Le procureur, Samuel Gillis, a estimé que les parents acheteurs n'étaient "ni des sauveurs ni des bourreaux", mais des "personnes avec un désir d'enfant, qui comblent ce désir au mépris des lois et des règles morales". Ces parents "adoptifs" et deux personnes ayant acheté pour des proches, toutes issues de la communauté des gens du voyage, encourent jusqu'à 3 ans de prison pour l'infraction sur la filiation de l'enfant et 6 mois de prison pour "provocation à l'abandon d'enfant".
Une "déshumanisation de la personne humaine"
Le procureur a requis 6 à 7 ans de prison ferme contre cinq Bulgares "se détachant comme les organisateurs principaux" du trafic.
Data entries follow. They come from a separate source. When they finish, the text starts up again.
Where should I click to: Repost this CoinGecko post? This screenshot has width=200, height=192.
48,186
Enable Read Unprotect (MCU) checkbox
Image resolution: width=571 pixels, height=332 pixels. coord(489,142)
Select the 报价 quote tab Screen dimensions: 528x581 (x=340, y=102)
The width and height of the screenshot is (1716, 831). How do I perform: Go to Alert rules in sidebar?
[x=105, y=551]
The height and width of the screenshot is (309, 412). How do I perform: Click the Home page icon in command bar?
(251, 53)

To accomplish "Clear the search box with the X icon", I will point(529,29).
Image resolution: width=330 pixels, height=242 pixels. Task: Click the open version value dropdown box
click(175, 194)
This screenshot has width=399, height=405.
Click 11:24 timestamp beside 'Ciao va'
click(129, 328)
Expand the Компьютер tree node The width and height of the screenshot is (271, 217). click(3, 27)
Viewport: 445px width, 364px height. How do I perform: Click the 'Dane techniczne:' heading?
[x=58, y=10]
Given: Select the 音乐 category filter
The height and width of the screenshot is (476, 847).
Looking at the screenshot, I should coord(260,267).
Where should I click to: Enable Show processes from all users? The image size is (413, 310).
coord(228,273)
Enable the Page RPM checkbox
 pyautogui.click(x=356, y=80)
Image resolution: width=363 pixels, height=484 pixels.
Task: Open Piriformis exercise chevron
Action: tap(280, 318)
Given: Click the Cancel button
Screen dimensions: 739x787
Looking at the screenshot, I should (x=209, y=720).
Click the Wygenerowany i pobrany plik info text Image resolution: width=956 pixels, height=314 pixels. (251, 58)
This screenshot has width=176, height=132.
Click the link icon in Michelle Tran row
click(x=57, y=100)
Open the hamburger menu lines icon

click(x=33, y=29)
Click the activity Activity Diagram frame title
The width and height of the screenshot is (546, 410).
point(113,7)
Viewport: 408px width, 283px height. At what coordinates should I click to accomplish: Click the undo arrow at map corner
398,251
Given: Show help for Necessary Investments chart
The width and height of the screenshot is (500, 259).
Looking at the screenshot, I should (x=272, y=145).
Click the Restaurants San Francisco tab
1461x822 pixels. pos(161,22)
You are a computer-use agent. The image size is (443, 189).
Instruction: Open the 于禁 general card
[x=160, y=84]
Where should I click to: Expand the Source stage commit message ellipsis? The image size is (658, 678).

Accusés de "traite d'être humain", ils encourent 10 ans de prison pour avoir démarché en Bulgarie des femmes enceintes et les avoir convoyées en France pour qu'elles y accouchent et vendent leur bébé.
Il a également requis 3 à 5 ans de prison contre six autres intermédiaires présumés: trois Bulgares en fuite et deux intervenants "ponctuels" dans le trafic qui comparaissaient incarcérés. Concernant le sixième intermédiaire, 4 ans de prison ont été requis. Le procureur souhaite aussi pour tous les Bulgares impliqués une interdiction définitive du territoire français. Le procureur a dénoncé une "déshumanisation de la personne humaine" dans ce dossier, qui conduit à considérer un enfant comme un "bien de consommation". Il a évoqué le code noir sous Louis XIV, qualifiant ce trafic d'"esclavage". Le tribunal doit rendre son jugement vendredi. L'affaire porte sur 23 transactions menées entre 2001 et 2005 pour un montant moyen de 5.000 euro (jusqu'à 7.500 euros).